Recently, Irwin has moved beyond babies to study how seeing faces influences speech perception. An example: let’s say you listen to the syllable “ba.” Then you watch a video clip in which the same sound is dubbed over a person whose mouth is saying “ga.” Strangely, most of us hear neither “ba” nor “ga” — we hear “da.” Known as the McGurk effect, it’s an illusion. The brain meshes audio and visual inputs.
As Irwin worked with toddlers in separate studies, she began to notice that certain kids weren’t talking as readily. They would make repetitive motions, refusing to make eye contact. She identified these features as pre-diagnosis signs of autism. And it seemed children with autism had more trouble reading speech information from faces: in the McGurk experiment, they were much more likely to hear a sound closer to the audio “ba,” instead of the melded “da.”
Irwin believes this deficit could be due to years of avoiding looking at faces and mouths, a common characteristic of autism. So she thought if autistic children engaged visually with speaking faces, some of their social skills could be improved.
From this hope, the iPad app “Listening to Faces” was born.

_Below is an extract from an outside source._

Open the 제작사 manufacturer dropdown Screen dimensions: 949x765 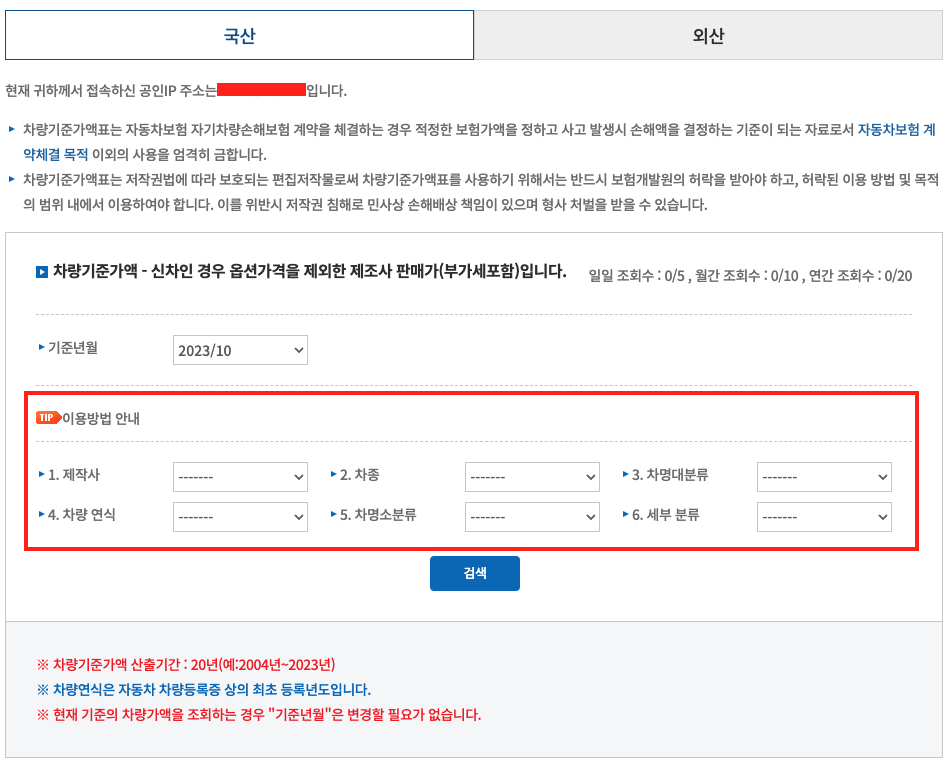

Children watch a speaking face say a particular word. Unlike McGurk, the face and sound do match up. Yet the word is one that is easily confused with other words if it was guessed based on sound alone. After the face says the word, the children are given several cartoon options to match it: a sleek orange fox, a pair of purple-and-pink striped socks, a man getting an electric shock. If they get two wrong in a row, they are prompted to “Look to the Mouth!”
In an initial study, autistic children showed improvement in audiovisual speech perception.
“It’s very exciting because ultimately, we do all this basic scientific work with the purpose of intervening,” Irwin says. “We have a mandate to use science to give back.”
Like most children, I learned by sounding out words: the word “tulip” was a series of separate, stumbling sounds before it became the flowers I ran to in our backyard each morning.
Pugh says this is how children typically learn: since the written word is a series of individual speech sounds, children must first distinguish those that make up “tulip” and then connect them. When awareness of speech sounds is muddled, reading problems can result. Research at Haskins suggests that disorders like dyslexia can be predicted by early problems in distinguishing individual speech sounds. Yet a recent study by Pugh showed that dyslexic individuals process certain kinds of visual-spatial information more efficiently — many dyslexic individuals excel in art, architecture, and design.
“Many children with dyslexia have gone through their whole life being told that they are not smart,” Pugh says. “The results of this study could direct them toward careers and bring out enthusiasm and self-confidence.”
As I walk with Pugh through the halls of the laboratories, past Buzz Light year posters meant to keep children occupied during brain scans, past the world’s first speech synthesizer in a glass case and a room studded with tiny cameras that capture micro-movements of the mouth, he calls the lab a “strange little utopian community.” I understand what he means.
Everything that seems to hum through Haskins, from the dance of ultrasound tongues to that bizarre “da” in McGurk experiments, refuses to exist in isolation. We don’t hear speech just with our ears – we also hear with our eyes and mouths. I thought reading was just about understanding text, but reading, too, is woven into how we talk, how we listen.
Sometimes I find this deep interdependence unnerving. Can I trust myself if what I hear a person say is changed by the way their mouth moves? If how I read may be tinged with how I learned to say “s” at age nine, sitting with Kathy at the kitchen table, reading about the slippery snake?
And yet at other moments, it seems somehow complete. When I finally step out of the muffled room of cones, my voice sounds deep and startling and very close.